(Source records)
>>>>>

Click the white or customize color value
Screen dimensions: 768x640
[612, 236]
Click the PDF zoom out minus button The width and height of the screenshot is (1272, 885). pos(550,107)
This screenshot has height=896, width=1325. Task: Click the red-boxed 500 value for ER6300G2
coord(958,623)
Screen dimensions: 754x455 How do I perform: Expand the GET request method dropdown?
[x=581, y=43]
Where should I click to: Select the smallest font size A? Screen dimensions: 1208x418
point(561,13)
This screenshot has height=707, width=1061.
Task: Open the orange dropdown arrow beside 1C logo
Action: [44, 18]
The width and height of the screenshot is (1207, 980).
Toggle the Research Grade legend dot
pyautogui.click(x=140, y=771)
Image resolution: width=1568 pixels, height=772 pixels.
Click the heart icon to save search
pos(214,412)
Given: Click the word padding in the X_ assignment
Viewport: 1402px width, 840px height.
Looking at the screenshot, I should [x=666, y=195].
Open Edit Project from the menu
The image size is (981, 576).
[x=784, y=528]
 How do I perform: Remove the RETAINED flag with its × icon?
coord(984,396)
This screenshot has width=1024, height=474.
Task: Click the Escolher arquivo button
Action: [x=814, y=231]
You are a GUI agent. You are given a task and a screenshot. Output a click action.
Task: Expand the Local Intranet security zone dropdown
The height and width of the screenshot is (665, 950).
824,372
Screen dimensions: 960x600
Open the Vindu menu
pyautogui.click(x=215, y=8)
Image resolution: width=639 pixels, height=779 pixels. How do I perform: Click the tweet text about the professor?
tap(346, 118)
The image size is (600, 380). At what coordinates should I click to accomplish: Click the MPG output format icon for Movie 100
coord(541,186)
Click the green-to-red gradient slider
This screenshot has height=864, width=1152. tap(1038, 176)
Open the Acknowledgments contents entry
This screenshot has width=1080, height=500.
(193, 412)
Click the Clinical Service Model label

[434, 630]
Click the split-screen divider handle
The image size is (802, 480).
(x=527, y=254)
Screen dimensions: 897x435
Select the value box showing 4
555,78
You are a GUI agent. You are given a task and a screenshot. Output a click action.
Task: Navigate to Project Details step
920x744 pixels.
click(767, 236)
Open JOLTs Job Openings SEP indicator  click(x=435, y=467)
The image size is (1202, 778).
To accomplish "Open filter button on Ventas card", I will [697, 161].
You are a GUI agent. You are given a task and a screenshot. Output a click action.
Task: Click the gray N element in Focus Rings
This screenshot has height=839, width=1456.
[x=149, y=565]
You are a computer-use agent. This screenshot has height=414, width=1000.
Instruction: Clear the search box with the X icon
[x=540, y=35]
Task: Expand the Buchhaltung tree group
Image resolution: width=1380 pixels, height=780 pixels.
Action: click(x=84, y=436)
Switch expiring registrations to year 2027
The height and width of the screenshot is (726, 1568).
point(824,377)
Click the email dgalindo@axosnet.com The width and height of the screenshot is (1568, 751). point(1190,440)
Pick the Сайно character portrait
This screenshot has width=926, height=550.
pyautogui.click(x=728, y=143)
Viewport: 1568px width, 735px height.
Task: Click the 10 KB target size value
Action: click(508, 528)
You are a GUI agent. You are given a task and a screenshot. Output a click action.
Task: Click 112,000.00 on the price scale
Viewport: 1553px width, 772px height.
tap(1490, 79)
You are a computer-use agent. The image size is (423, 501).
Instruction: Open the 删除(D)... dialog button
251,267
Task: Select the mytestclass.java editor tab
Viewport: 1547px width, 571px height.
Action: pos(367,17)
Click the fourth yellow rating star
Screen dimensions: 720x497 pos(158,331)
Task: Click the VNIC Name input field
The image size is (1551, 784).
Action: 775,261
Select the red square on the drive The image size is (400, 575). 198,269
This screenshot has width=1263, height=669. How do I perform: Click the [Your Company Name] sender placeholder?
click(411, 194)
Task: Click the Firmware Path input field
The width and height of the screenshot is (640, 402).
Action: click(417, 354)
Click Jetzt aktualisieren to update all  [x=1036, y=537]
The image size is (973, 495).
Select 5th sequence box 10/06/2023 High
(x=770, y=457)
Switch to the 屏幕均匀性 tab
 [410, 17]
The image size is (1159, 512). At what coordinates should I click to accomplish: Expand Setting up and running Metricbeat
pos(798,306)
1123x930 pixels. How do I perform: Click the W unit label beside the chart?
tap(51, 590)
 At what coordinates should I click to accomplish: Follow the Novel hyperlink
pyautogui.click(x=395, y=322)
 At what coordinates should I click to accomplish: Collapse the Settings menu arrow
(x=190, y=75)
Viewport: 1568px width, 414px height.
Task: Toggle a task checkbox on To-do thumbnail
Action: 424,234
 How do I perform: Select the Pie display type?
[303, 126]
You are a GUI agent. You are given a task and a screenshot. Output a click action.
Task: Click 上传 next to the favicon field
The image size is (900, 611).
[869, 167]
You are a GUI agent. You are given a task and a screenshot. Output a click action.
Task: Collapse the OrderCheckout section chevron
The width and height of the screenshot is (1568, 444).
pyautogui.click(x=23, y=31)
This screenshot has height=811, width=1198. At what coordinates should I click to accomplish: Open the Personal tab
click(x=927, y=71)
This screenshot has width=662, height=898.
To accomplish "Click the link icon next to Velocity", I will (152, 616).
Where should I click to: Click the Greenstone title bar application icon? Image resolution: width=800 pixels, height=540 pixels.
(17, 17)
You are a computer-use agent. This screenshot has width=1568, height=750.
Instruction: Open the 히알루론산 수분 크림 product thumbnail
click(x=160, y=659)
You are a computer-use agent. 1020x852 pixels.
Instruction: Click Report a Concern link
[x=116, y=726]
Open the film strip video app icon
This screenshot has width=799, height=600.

<<<<<

**EXERCISE AIM**
Count the lines above in which the string "Project" occurs, and write the number with no other text.

**SOLUTION FOR THIS EXERCISE**
2